What can you do when you hit the limits of your LLM's abilities, and it repeatedly fails to 'one shot' a prompt?

This post describes my experience in building a medium-complexity (c. 2000 lines of code) maths quiz game, and what techniques seemed to work.

In a nutshell:

  • Use LLMs to structure the problem and research fuller context before writing any code, and then proceed in small, verifiable steps.
  • Don't bother with prompt 'phrasing' tricks such as 'I'll give you a $100 tip'

I wanted to build an educational quiz game which presented a numberline, and asked the user correctly place numbers and fractions. This required fairly complex axis behaviour - zooming and panning, and conditional label placement.

None of the frontier LLMs (o4-high, sonnet 3.7, gemini 2.5) could get close with a one-shot implementation. They couldn't even render the numberline as instructed.

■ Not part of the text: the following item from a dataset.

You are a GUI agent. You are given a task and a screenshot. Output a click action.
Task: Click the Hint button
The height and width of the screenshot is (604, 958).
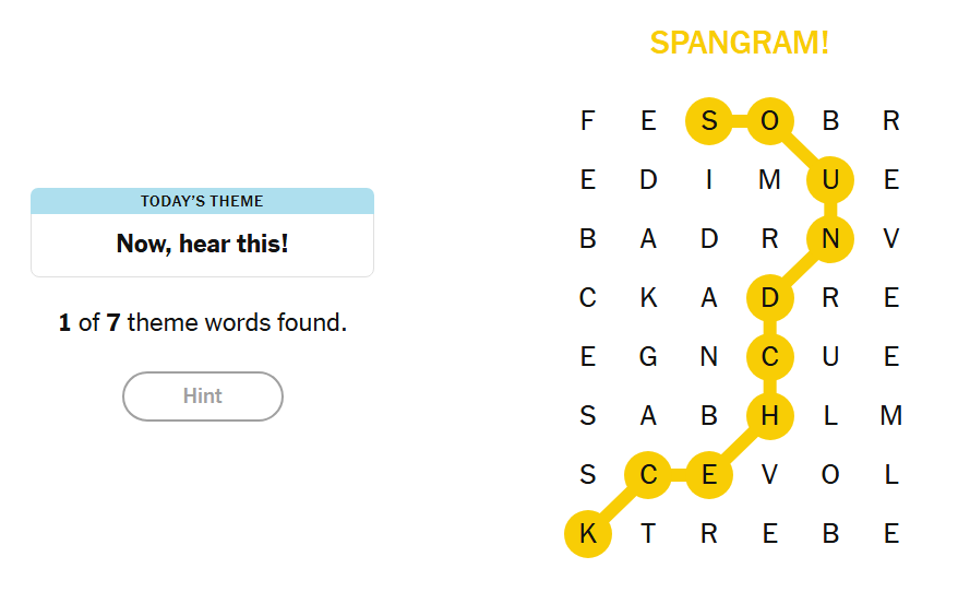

However, I succeeded in 'vibe coding' the app (i.e. no human-written code) using the following process:

  • Create a spec. Have a conversation about your app to nail down objectives and the desired functionality. Then ask it whether it needs any clarifications, and ask the LLM to produce a spec on the basis of the conversation. Here's the spec for the maths app.
  • Deep research. Given the app spec, ask Deep Research for best practices for how to implement some of the more complex areas of your app. The task here is to produce a document of focused context for implementation. If there are any areas you know are tricky, ask it to concentrate on those areas, and ask it to summarise relevant areas of docs for the libraries you're using.
  • Write a step-by-step implementation plan. Given the spec and the deep research output as context, ask for a step by step implementation plan. Ask the LLM to ensure that each step is small, self contained and verifiable. Tell it to think carefully about what feature to implement first to enable iterative building and verification at each step. Get it to check the implementation plan front-to-back and back-to-front to check it makes sense. Ask it to provide an architectural review of the plan. Here is the implementation plan for the maths app.
  • Make sure the proposed architecture is not going overboard. When asked to follow best practice, LLMs will sometimes add too much abstraction/complexity. Ensure your spec and step-by-step plan is proportionate to your objectives before proceeding.

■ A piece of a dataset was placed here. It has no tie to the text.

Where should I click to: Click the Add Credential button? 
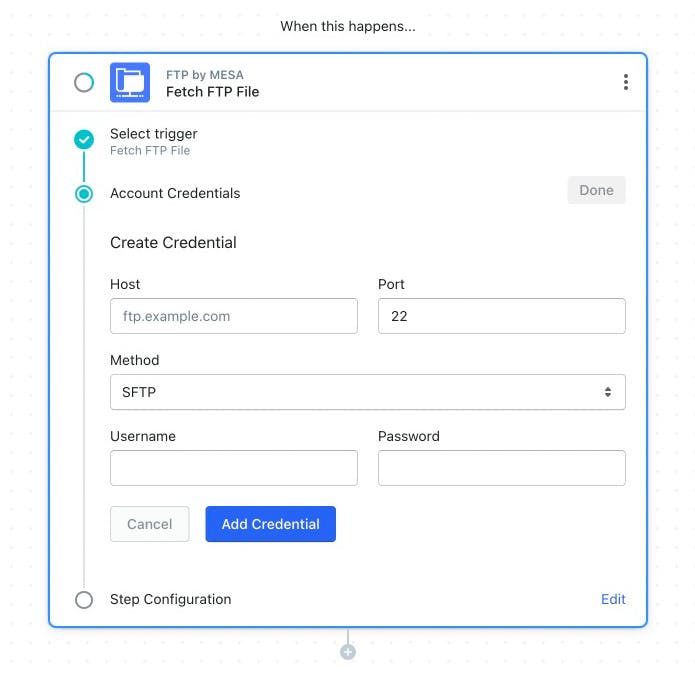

Once you have your step by step implementation plan, copy and paste each step into Copilot agent mode (I find GPT 4.1 works well), and verify everything's working before proceeding to the next step. The verification is crucial - if you miss a bug at an earlier stage, the problems will often compound.

If things go wrong, use files-to-prompt to copy your whole repo into a prompt, and give it to Gemini 2.5 in Google AI studio to fix the problem.

If you're implementing a complex feature on an existing app, you can follow a similar process, but ensure you provide the full app source code as context, if possible. Again, I recommend Gemini 2.5 here with its 1m token context.

One interesting aspect of this process is that it's really just a combination of long context prompting and LLM reasoning paired with a little human input. So it seems likely that increasingly, as we see more agentic behaviour from LLMs, the computer will do all of this for you.

Thanks to Mary Rose Cook for this video which I found useful in learning and understanding some of these techniques.